After their mission together is a qualified success (they recover the ship, they’ll find the armor later on The Mandalorian), Fett invites Shand to be a part of the dynasty he’s planning to build. Here, Fett spells out his goals plainly: He’s tired of risking his neck fighting in pointless power struggles between foolish crime lords. He wants to be the thinking man’s gangster, someone who resolves squabbles before they blow up into bloody, costly wars. His time with the Tuskens has taught him that “you can only go so far without a tribe,” and he believes that if he offers his colleagues and followers respect and loyalty, he’ll receive it in turn and everyone will prosper. (What kind of business they’re supposed to profit from is still unclear; it’s apparently above board to center a “kids show” around a crime boss so long as we’re never explicit as to what kind of crimes he’s ordering.) This mission statement is pretty easy to extrapolate from his actions over the past few episodes.
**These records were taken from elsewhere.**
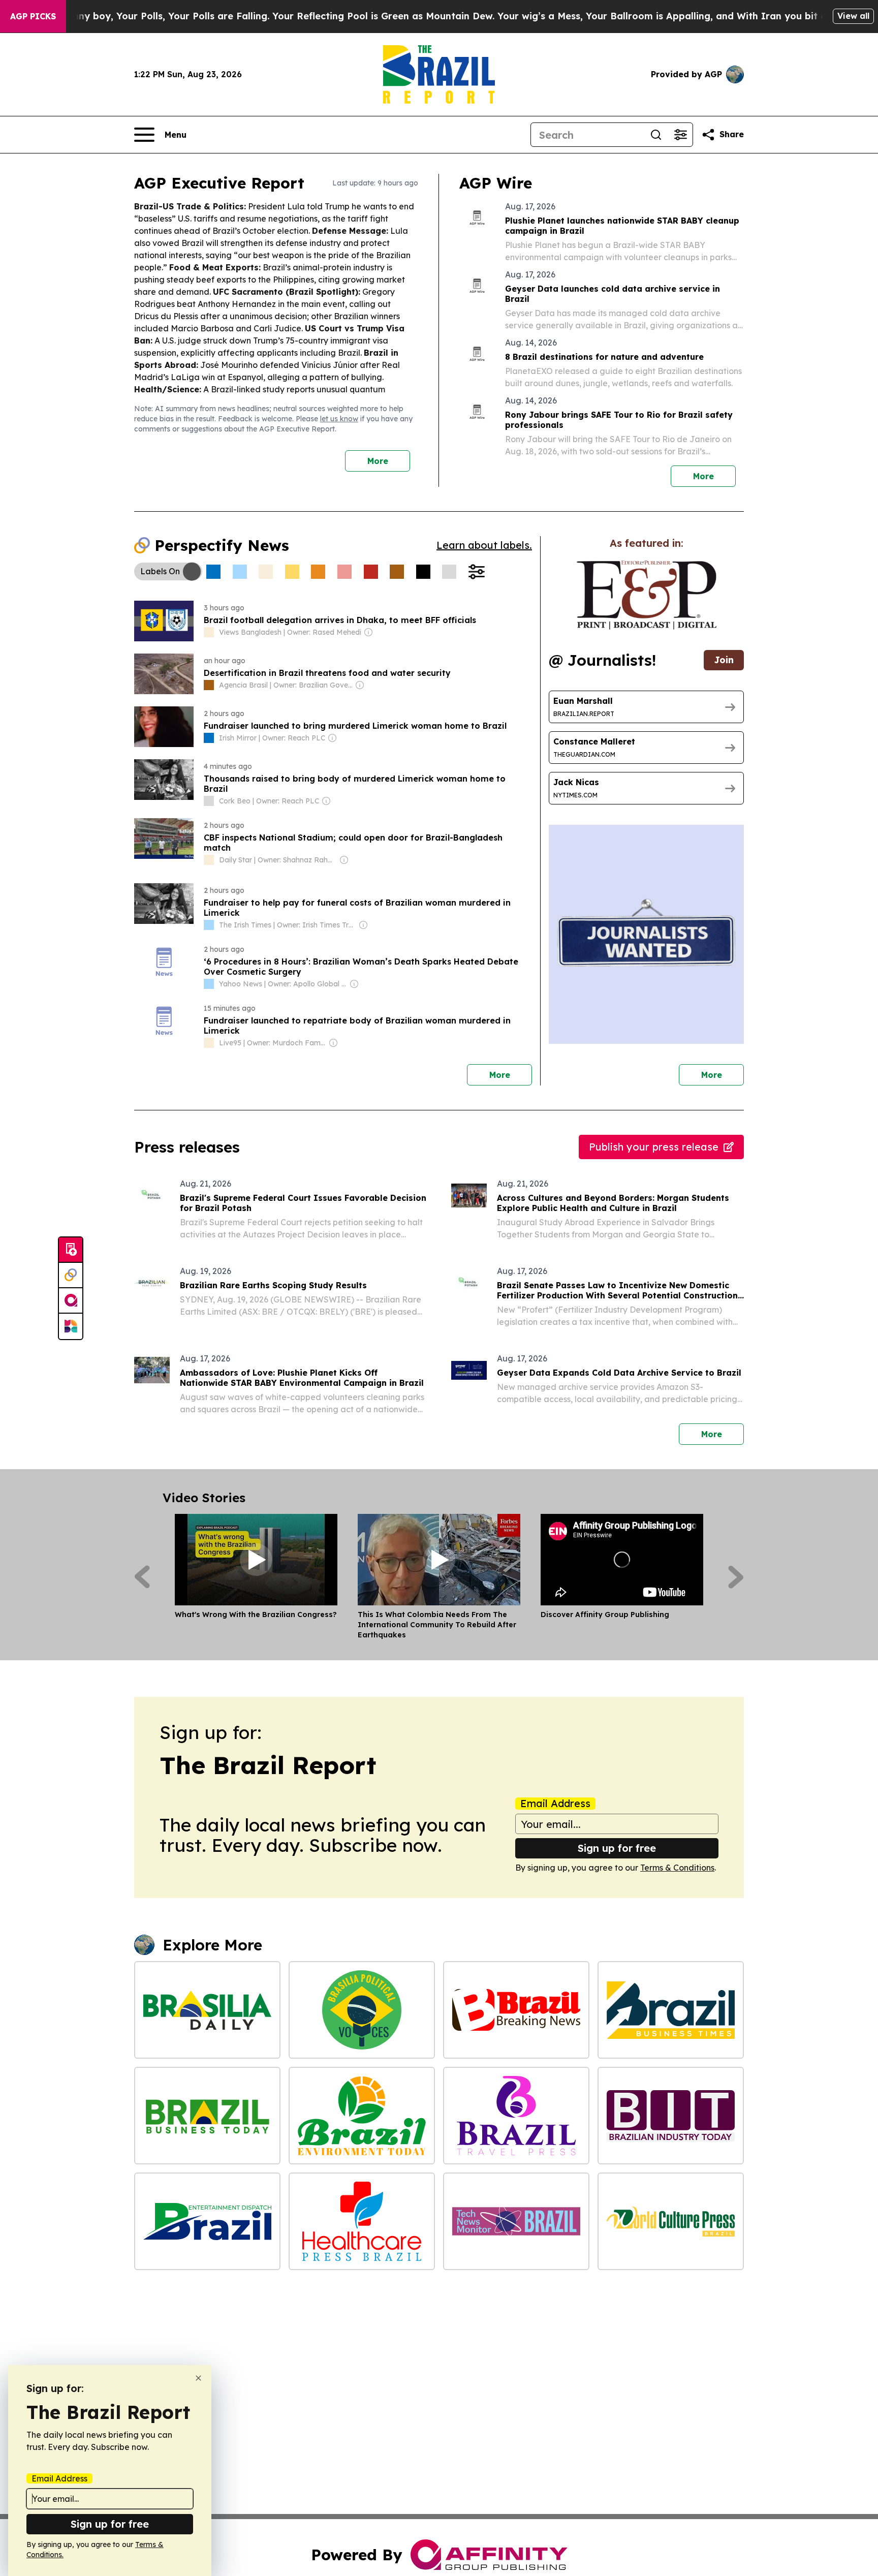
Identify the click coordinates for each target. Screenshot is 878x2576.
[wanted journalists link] (646, 595)
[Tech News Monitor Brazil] (516, 2221)
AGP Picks (33, 16)
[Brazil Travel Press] (516, 2115)
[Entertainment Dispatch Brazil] (207, 2221)
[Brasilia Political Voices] (362, 2010)
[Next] (736, 1577)
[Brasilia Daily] (207, 2010)
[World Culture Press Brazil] (671, 2221)
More (377, 461)
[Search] (656, 134)
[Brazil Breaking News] (516, 2010)
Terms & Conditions (677, 1868)
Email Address (555, 1803)
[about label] (209, 632)
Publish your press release (653, 1146)
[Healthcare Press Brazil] (362, 2221)
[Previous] (142, 1577)
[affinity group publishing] (70, 1301)
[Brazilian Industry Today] (671, 2115)
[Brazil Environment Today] (362, 2115)
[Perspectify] (70, 1275)
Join (724, 660)
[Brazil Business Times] (671, 2010)
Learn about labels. (484, 545)
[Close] (198, 2378)
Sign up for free (617, 1848)
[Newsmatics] (70, 1326)
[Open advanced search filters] (680, 134)
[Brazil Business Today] (207, 2115)
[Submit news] (70, 1250)
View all (853, 16)
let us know (339, 418)
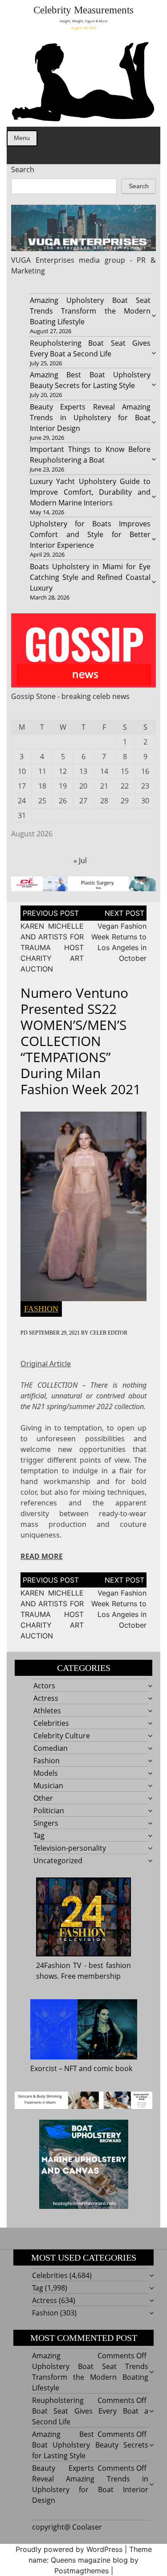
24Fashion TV (58, 1965)
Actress (45, 1698)
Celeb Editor (108, 1333)
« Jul (80, 860)
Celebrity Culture (61, 1736)
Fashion (41, 1308)
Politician (48, 1810)
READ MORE (41, 1556)
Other (43, 1798)
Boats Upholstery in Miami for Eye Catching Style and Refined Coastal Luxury (90, 577)
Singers (45, 1823)
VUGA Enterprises (42, 260)
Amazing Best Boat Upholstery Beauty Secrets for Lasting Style (90, 2444)
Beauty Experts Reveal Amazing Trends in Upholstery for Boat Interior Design (90, 417)
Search (22, 169)
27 (83, 801)
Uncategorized (57, 1860)
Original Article (45, 1364)
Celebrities (51, 1723)
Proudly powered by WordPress (69, 2549)
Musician (48, 1785)
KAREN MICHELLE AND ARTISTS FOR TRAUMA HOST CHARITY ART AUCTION (52, 947)
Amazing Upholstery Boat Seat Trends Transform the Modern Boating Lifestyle (90, 311)
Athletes (47, 1711)
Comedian (50, 1748)
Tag (39, 1835)
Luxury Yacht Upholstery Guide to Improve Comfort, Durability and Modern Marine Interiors (90, 492)
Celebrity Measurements (83, 10)
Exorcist (43, 2068)
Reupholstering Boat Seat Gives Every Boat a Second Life (90, 2411)
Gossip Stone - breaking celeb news (70, 696)
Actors (44, 1686)
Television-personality (69, 1848)
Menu (22, 137)
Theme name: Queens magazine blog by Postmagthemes (90, 2560)
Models (45, 1773)
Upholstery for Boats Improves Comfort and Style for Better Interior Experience (90, 534)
I had hoped that if we were to get a full explanation that there might be some additional wrinkle to reveal, but it’ll do.
This brings us up to date with the events we’ve already seen on The Mandalorian and The Book of Boba Fett, and since it coincides with Fett completing his recuperation in the bacta tank, might also spell the end of this season’s bouncing between timelines. The flashbacks have been by far the most entertaining part of the series, but their conclusion means that the story in the present will have to actually get moving. And it does, to a degree, as the episode’s final 13 minutes are occupied taking care of some business concerns. Boba returns to the Sanctuary, where proprietor Garsa Fwip (Jennifer Beals) tries to talk down an unruly Black Krrsantan (Carey Jones) from assaulting her customers. Boba hires Krrsantan to stand guard over a meeting of Tatooine’s other crime lords, former captains under Jabba who have gone into business for themselves. Boba invites them to join him in defending the planet from a takeover by the Pyke Syndicate, and barring that, to stay out of his way while he eliminates the Pykes himself. They opt for the latter, and Boba prepares to prove his worthiness as the planet’s daimyo by expelling the Pykes once and for all. Fennec tells him he’ll need muscle, and a motif from The Mandalorian plays under the episode’s final moments, teasing that Din Djarin may be making an appearance on the spin-off.
Like every episode of The Book of Boba Fett so far, “The Gathering Storm” is oddly constructed, in this case packing all of its action in its middle third and closing on an anticlimactic business meeting. But, compared to its immediate predecessor, this chapter is a breeze. One can only hope the second half of the season is more consistent than the first, but after the roller coaster of the past three weeks, it’s hard to be optimistic.